Act 3 is set in the miners’ camp, but the Swedish production economically returns to the tavern.
   Jack Rance is approached by Nick the barman, who wishes Johnson had never come to disturb their peace. Jack is fuming and fulminating against that accursed dog: he appeared to be mortally wounded, but while they have been freezing in the snow he has been snuggling up with Minnie, being warmed with her breath, kissed, and caressed. What can our Minnie see in that fool? Nick thinks it has to be love, the heaven and hell that everyone falls into sometime, and now it is Minnie’s turn.
   There is a sound of distant voices, and Ashby, the Wells Fargo agent, guesses that the brigand has finally been caught; but he calls out to them that he must be taken alive; he goes off to join them.
   Rance says Minnie will have to pay for the tears he has shed night after night; she will weep now.
   But Johnson has escaped again; he knocked one of his pursuers off his horse and took his place. They catch him again. Urrah (Hooray)!  Rance exults: we’ll dangle him from a tree, make him dance.
   Accusations are hurled against Dick, but he denies them all, finally saying he was only ever a robber, not a murderer. They retort that he is a stealer of gold and girls. (They ask Billy to perform the execution.) They will make him dance his last dance, and make him pay for Minnie’s kisses.
   Johnson says he does not care about dying; he will slit his own throat if they let him; but he wants to say something about the lady he loves. Rance speaks, amid the tumult: he has just two more minutes to love her.

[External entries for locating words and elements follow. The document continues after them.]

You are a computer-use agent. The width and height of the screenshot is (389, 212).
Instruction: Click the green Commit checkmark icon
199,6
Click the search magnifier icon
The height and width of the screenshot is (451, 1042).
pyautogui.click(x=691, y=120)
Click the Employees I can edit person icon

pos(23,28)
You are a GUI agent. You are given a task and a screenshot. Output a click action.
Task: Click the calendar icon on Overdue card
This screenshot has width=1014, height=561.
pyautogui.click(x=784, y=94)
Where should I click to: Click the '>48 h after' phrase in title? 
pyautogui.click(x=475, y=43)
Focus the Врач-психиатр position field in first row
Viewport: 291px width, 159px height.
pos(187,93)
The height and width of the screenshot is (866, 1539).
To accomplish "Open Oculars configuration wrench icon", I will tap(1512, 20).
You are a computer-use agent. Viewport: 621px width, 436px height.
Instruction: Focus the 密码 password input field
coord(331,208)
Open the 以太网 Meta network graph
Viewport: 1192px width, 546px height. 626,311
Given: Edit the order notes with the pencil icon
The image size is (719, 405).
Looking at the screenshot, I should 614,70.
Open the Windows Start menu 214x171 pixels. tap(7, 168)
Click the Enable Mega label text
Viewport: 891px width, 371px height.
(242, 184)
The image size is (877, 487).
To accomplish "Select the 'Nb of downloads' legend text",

   Dick wants them to conceal from Minnie the manner of his death. He now sings what is possibly the only aria in the opera: Ch’ella mi creda libero e lontano. Let her believe I am free and far away, leading a new life of redemption. She will wait for me to return, and the days will pass, but I will not return. Minnie, the sole flower of my life, who loved me so well!
   They are stringing him up when Minnie appears, brandishing a revolver (she should come galloping up on her horse; but in this version she has been sitting in her office all the time). She shields her lover with her body, but the men are not prepared to desist; Rance asks them if they are afraid of a petticoat.  Minnie threatens to kill both of them. Sonora is the first to intervene: Leave her alone.
   Minnie reminds them all that she has given her best young years to them in the midst of their fights and troubles, and when she comforted them no one said ‘Enough’ (Basta!), as they are now saying. This man belongs to her and to God; the bandit in him died up there under her roof. Sonora interjects that he robbed them not only of gold but also stole her heart. She replies: good and kind Sonora will be the first to forgive.
   She pleads gently with them, one by one, and puts down her pistol.  She recalls the words of the Bible lesson: there is no sinner to whom the way of redemption is closed. They can not refuse her request. Sonora declares: In the name of every one of us, I give him to you; go Minnie, Goodbye (Addio). Reconciliation has been achieved. All acknowledge sorrowfully that she is leaving: You will never return. (Where is Rance in this farewell scene?) The lovers go off hand in hand: Goodbye my sweet land; Goodbye my California; lovely mountains of the Sierra, and snows, Addio.